Document source:
((

Ah bon ! Vous ne trouvez donc pas choquant que, devant le Conseil d’Etat, on soit obligé de « se mettre en avant » pour bénéficier du respect de ce que la Cour Européenne des Droits de l’Homme qualifie d’« intérêt superieur » ?
La théorie des apparences n’est pas basée simplement sur « ce que les gens peuvent penser », mais aussi et surtout sur « ce à quoi ça se prête ». Il a toujours été admis que quelqu’un qui exprime publiquement son opinion sur une affaire ne doit pas participer au jugement de cette affaire, car le délibéré est par définition contradictoire et l’intéressé peut être tenté de ne pas vouloir se déjuger.
Il est d’ailleurs admis que le commissaire du gouvernement de doit pas faire partie de la formation de jugement. Pourquoi, alors, cette présence à tout prix au délibéré ? Qu’on ne vienne pas nous dire que c’est pour qu’il comprenne mieux les motifs de la décision, car dans ce cas cela signifierait que les jugements du Conseil d’Etat ne sont pas vraiment motivés et qu’on ne dit pas tout aux justiciables.
Mais ce qui est encore plus inquiétant, c’est le fait même que la plus forte résistance vienne du Conseil d’Etat, une instance où précisément la composition de la formation de jugement peut n’avoir aucun rapport avec les magistrats qui ont effectivement traité l’affaire au cours de son instruction. Et que, devant la CEDH, le gouvernement français a plaidé sur la base de l’ « utilité » de la présence du commissaire du gouvernement au délibéré. Je pense qu’Isabelle a vu juste lorsque dans son précédent article sur le sujet, elle écrivait :
http://www.agoravox.fr/article.php3?id_article=11825
"Débat académique, purement formel ? Tel ne semble pas être le cas, pour peu qu’on examine le contexte institutionnel. D’abord, la question de la présence du commissaire du gouvernement au délibéré n’est pas mineure, vu le fonctionnement réel de la Section du Contentieux du Conseil d’Etat où le rapporteur de l’audience publique n’est pas forcément l’auteur du rapport écrit versé au dossier. Le rapporteur initialement désigné au titre des articles R611-20 et R611-30 du Code de Justice Administrative peut ne pas faire partie de la formation de jugement. Le changement de rapporteur avant l’audience est une conséquence possible de la durée de la procédure ou de l’inscription de l’affaire à un rôle qui ne prévoit pas la participation du rapporteur initial. Mais il est alors à craindre que le commissaire du gouvernement ne soit le seul magistrat en charge de l’affaire ayant procédé à un examen approfondi du dossier. Ce qui expliquerait l’incroyable référence du gouvernement français, devant la CEDH, à l’aide que le commissaire du gouvernement apporterait aux juges. Car, autrement, l’auteur du rapport écrit est censé avoir consacré au dossier la même attention que le commissaire du gouvernement, y compris dans la période précédent l’audience. Les conclusions de ce dernier sont publiques et n’ont pas à être complétées ni développées, ni précisées, au cours du délibéré. Si jamais le fonctionnement de facto de la juridiction administrative devait s’avérer un peu différent et si, dans la pratique, c’était le commissaire du gouvernement qui jugeait un certain nombre d’affaires, il y aurait un réel problème.

))

Données enregistrées
((

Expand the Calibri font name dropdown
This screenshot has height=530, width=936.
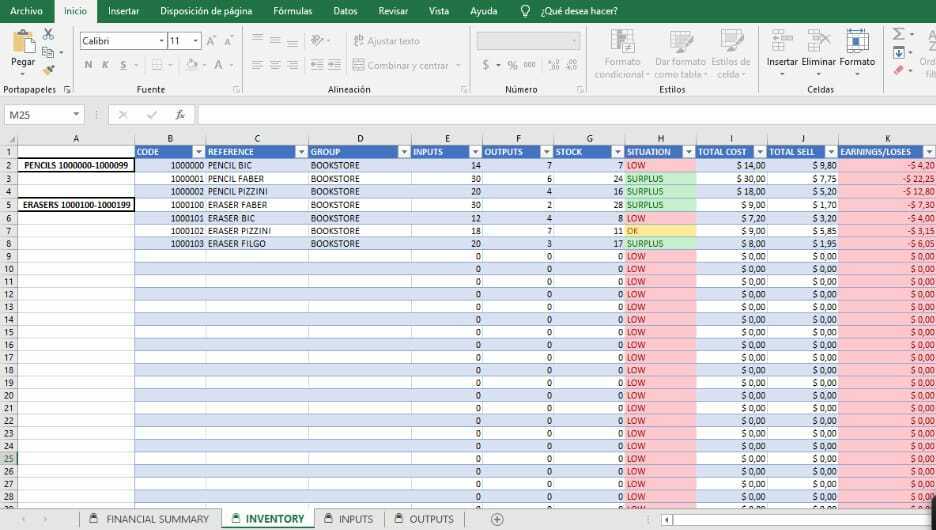(x=161, y=41)
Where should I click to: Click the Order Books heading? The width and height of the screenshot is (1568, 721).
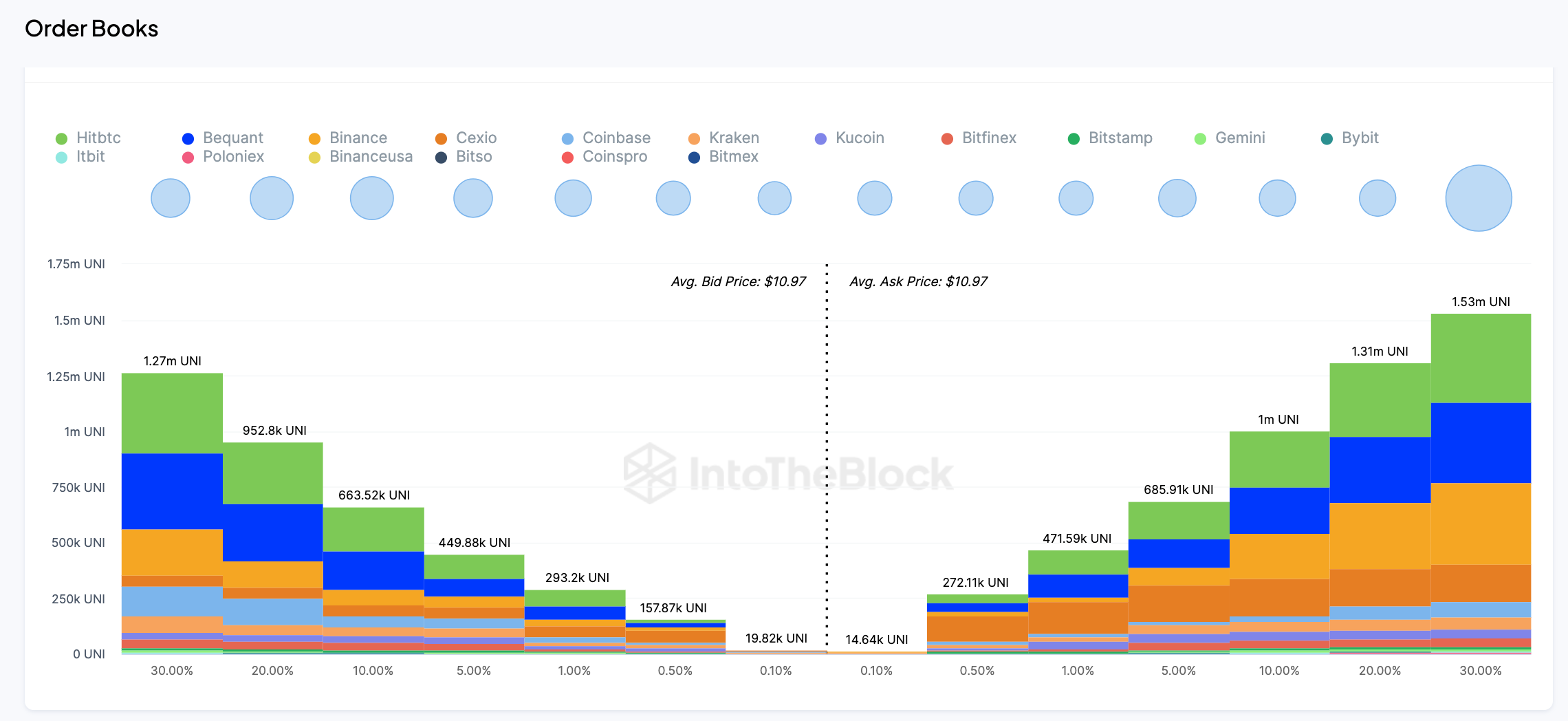click(x=91, y=29)

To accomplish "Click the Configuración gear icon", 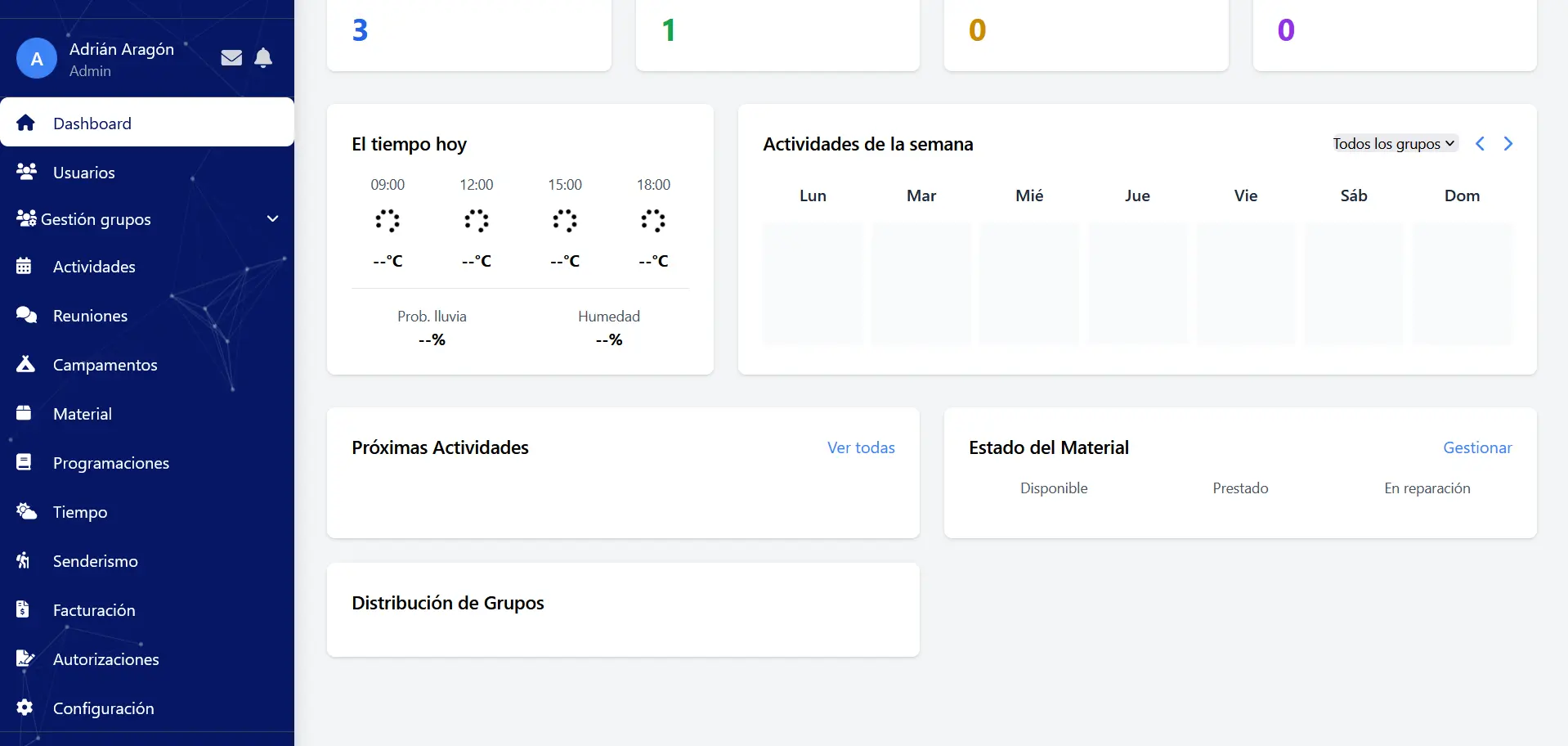I will pos(25,708).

))

Pouvez-vous afficher à l'identique le passage du texte sur le commissaire du gouvernement qui va de « Il est d’ailleurs » jusqu'à « tout aux justiciables. » inclus ?

Il est d’ailleurs admis que le commissaire du gouvernement de doit pas faire partie de la formation de jugement. Pourquoi, alors, cette présence à tout prix au délibéré ? Qu’on ne vienne pas nous dire que c’est pour qu’il comprenne mieux les motifs de la décision, car dans ce cas cela signifierait que les jugements du Conseil d’Etat ne sont pas vraiment motivés et qu’on ne dit pas tout aux justiciables.